──────── Dataset excerpts ────────

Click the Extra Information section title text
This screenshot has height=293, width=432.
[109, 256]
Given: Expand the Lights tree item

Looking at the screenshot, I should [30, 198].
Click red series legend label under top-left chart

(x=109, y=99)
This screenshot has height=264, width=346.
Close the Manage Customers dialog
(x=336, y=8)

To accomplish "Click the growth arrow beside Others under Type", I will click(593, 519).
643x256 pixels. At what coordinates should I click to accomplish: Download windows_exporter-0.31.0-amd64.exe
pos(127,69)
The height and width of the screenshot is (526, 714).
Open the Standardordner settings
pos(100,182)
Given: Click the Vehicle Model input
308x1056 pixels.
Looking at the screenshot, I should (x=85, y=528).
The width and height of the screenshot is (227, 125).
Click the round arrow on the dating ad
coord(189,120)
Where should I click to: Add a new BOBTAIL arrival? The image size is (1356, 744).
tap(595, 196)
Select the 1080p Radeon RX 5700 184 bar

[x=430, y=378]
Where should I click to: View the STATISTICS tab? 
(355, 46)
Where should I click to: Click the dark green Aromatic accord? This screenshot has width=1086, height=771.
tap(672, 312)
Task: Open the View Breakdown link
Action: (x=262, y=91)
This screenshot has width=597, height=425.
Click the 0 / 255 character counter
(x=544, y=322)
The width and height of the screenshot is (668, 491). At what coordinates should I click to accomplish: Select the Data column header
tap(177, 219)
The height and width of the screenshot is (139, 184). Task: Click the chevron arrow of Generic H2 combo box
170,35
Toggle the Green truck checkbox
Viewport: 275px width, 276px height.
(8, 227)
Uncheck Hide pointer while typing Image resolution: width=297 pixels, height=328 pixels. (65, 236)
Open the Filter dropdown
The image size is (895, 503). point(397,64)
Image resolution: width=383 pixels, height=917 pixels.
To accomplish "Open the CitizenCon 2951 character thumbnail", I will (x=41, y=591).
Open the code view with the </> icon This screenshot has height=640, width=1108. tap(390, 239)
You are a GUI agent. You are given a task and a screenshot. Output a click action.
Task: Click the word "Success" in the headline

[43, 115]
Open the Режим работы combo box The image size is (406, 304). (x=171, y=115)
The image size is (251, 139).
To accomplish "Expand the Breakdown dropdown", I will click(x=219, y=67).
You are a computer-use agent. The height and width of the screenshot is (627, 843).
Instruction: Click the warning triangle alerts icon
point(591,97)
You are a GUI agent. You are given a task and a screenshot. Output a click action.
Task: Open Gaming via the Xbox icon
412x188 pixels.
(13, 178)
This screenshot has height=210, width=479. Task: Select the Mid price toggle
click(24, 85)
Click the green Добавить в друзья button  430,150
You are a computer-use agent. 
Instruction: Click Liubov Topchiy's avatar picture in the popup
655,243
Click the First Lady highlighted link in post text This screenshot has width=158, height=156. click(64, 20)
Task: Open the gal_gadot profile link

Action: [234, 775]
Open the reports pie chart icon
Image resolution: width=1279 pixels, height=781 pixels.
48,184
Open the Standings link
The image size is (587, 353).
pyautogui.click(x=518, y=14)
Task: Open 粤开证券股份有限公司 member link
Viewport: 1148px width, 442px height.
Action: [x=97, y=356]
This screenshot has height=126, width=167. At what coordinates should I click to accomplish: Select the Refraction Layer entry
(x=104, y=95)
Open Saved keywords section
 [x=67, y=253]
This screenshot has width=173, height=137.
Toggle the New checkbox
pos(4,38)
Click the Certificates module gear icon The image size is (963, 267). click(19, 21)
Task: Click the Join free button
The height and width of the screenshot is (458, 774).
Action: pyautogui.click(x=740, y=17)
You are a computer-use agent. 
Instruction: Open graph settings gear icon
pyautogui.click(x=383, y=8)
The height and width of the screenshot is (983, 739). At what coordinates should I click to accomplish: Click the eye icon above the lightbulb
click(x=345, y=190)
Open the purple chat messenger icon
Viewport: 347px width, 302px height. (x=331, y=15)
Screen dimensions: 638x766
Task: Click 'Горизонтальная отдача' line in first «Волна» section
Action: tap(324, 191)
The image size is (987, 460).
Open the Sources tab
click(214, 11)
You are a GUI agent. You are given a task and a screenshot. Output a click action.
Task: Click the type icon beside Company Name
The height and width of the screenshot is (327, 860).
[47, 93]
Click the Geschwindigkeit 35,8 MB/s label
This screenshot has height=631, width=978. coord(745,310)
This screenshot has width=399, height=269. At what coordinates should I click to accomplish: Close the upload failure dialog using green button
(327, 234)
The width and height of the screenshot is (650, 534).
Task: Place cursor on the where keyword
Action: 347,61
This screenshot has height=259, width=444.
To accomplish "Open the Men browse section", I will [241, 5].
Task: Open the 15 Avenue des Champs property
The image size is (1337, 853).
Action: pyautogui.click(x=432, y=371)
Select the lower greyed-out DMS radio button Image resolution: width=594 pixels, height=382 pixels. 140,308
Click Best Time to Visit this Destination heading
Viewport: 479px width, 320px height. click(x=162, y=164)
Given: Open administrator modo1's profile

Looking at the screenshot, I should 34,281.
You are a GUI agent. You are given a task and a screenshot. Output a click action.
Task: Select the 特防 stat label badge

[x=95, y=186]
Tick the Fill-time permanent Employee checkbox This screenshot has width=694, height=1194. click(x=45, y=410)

────────

◆ Requirement ◆
Scan the lines above for "The image size is (587, 353)." and for "This screenshot has width=173, height=137.". Repeat exactly the line holding each of them and every line in between.

◆ Output of the exercise ◆
The image size is (587, 353).
pyautogui.click(x=518, y=14)
Task: Open 粤开证券股份有限公司 member link
Viewport: 1148px width, 442px height.
Action: [x=97, y=356]
This screenshot has height=126, width=167. At what coordinates should I click to accomplish: Select the Refraction Layer entry
(x=104, y=95)
Open Saved keywords section
 [x=67, y=253]
This screenshot has width=173, height=137.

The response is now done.